Extracted data:
^^^^^^^^

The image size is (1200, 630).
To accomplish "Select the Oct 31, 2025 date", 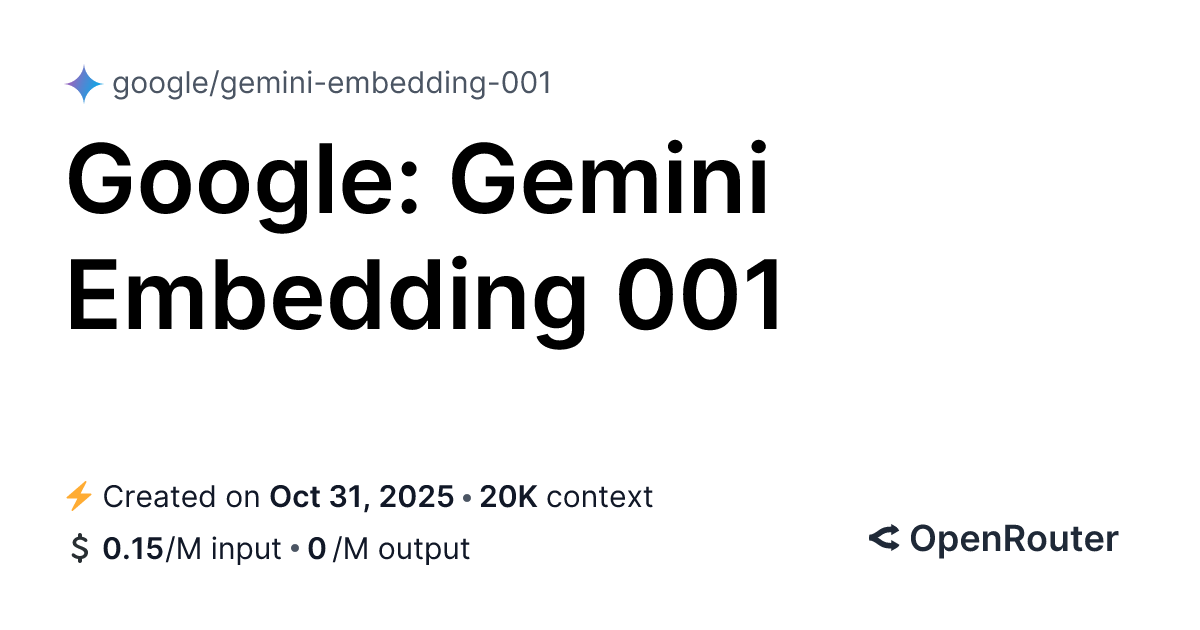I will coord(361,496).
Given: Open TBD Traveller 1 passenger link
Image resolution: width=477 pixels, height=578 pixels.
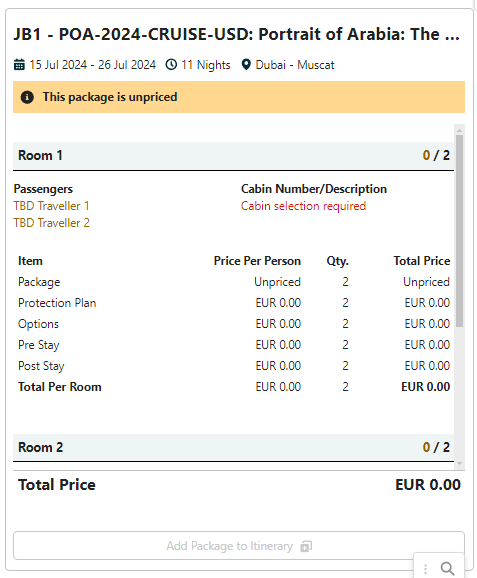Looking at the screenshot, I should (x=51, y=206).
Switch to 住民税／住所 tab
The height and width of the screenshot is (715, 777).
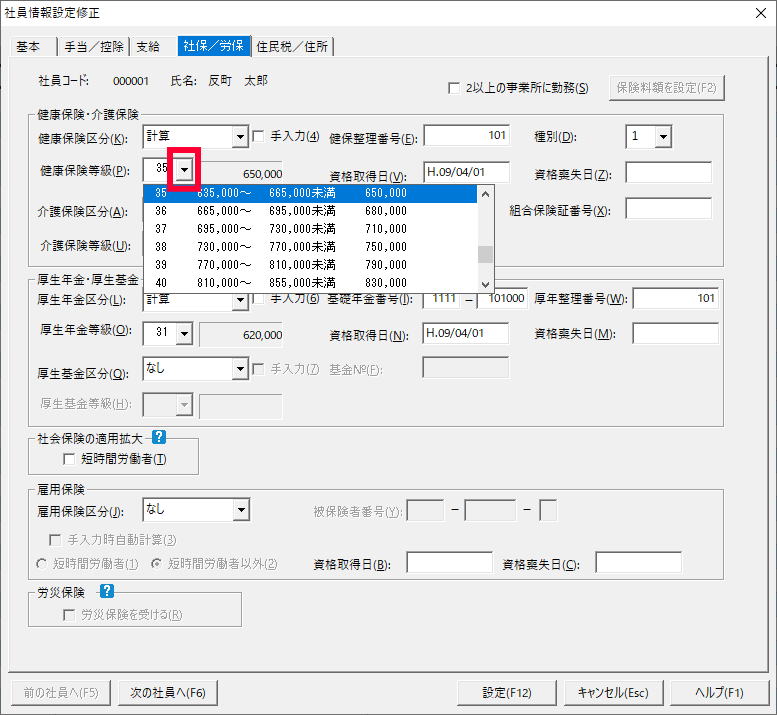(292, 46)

^^^^^^^^

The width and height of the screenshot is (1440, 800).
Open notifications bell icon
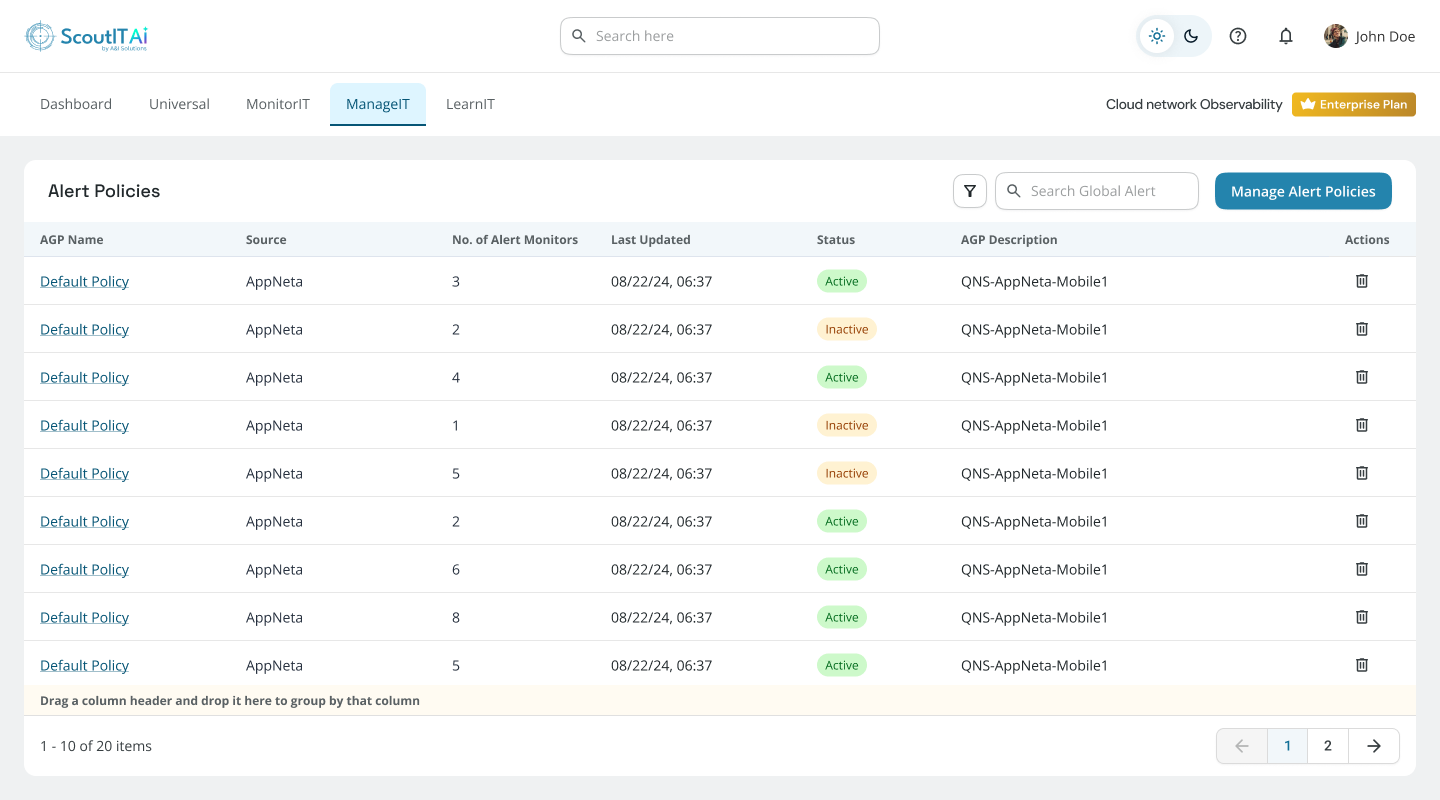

^^^^^^^^

What is expected: Take the listing above and repeat exactly the lines from the one containing "The width and" through the one containing "Open notifications bell icon", both included.

Task solution:
The width and height of the screenshot is (1440, 800).
Open notifications bell icon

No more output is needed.